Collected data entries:
----
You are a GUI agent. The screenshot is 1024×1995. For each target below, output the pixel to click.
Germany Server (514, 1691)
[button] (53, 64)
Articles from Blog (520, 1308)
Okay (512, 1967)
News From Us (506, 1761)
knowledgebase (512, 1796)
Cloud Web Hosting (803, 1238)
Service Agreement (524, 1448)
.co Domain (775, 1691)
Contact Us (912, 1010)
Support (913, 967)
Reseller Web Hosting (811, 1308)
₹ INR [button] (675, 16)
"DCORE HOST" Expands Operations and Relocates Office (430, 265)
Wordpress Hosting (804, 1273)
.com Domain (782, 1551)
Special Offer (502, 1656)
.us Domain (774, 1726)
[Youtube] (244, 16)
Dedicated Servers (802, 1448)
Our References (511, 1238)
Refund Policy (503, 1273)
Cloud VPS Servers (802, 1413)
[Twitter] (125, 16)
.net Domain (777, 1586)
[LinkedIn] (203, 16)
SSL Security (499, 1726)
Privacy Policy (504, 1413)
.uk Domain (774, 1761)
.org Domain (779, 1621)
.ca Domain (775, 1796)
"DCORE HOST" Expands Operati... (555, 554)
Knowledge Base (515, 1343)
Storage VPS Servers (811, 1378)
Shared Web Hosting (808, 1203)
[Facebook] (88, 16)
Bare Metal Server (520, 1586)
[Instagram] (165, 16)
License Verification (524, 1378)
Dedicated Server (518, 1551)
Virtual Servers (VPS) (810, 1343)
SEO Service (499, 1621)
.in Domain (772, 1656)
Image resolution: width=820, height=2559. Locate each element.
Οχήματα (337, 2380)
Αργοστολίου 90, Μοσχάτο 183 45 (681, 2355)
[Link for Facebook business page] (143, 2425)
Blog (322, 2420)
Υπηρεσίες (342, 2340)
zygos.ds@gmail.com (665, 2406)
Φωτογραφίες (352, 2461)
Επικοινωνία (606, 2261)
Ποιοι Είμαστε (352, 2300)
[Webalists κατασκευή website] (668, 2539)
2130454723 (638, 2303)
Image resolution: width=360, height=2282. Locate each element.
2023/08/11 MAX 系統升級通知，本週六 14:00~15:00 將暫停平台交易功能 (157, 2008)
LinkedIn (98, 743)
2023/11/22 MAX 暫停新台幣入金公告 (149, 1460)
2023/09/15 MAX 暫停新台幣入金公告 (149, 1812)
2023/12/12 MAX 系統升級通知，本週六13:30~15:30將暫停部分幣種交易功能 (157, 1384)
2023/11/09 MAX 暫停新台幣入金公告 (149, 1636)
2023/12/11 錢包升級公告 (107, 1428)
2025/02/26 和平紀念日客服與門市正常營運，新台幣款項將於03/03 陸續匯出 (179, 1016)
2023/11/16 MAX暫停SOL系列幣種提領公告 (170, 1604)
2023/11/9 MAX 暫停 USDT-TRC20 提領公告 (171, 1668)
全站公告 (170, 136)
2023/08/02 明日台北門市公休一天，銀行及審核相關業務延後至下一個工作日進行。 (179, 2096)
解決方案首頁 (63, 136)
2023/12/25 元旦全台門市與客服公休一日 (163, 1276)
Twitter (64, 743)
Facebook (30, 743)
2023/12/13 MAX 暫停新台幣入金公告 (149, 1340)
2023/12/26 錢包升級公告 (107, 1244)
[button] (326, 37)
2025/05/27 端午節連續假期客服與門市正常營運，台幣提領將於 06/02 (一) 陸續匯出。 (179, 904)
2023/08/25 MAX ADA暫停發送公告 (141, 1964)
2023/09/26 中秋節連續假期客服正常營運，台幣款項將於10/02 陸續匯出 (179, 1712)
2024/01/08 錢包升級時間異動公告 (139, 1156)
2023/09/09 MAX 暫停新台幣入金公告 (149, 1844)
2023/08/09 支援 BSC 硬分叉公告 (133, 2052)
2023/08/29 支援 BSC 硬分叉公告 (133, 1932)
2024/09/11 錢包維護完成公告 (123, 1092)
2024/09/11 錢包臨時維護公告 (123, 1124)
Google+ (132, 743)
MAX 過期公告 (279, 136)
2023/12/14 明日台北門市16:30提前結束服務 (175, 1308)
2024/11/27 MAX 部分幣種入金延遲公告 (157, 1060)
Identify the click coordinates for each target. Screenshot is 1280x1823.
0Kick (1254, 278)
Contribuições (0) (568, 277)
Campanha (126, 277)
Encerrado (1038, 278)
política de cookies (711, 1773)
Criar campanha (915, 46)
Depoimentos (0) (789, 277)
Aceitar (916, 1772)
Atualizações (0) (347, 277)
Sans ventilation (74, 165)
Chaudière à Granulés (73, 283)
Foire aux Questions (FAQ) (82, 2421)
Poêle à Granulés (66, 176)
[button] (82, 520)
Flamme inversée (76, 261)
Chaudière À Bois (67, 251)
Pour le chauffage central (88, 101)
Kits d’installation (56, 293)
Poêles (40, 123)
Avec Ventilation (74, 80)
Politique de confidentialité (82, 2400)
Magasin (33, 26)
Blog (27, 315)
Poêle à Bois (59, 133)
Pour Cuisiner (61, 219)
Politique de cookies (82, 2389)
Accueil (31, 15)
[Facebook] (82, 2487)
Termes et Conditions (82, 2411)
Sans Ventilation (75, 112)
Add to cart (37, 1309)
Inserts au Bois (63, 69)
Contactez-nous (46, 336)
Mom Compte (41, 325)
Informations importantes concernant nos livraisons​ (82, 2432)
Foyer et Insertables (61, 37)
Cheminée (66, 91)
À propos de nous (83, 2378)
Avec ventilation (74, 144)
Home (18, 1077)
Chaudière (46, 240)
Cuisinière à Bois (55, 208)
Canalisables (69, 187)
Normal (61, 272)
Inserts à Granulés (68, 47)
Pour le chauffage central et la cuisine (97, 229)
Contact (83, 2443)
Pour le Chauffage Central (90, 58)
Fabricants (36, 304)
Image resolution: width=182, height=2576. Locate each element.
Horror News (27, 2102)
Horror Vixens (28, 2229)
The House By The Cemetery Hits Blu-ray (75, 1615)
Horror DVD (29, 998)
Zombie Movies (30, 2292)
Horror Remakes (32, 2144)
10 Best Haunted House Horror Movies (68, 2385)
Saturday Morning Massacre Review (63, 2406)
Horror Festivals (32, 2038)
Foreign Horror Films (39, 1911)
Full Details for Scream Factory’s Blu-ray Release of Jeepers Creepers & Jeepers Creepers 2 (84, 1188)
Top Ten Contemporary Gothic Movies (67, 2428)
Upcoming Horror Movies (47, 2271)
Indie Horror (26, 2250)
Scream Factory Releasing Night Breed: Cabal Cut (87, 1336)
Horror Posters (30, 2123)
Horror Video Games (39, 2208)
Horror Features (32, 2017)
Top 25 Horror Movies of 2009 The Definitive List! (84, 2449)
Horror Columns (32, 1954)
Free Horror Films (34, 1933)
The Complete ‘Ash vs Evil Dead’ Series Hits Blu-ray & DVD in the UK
----
TASK REQUIREMENTS ▸ Return the lines above precisely as they appear, beginning at the first line and ending at the line with "Service Agreement (524, 1448)", and nothing after it.

ANSWER TO THIS TASK ▸
You are a GUI agent. The screenshot is 1024×1995. For each target below, output the pixel to click.
Germany Server (514, 1691)
[button] (53, 64)
Articles from Blog (520, 1308)
Okay (512, 1967)
News From Us (506, 1761)
knowledgebase (512, 1796)
Cloud Web Hosting (803, 1238)
Service Agreement (524, 1448)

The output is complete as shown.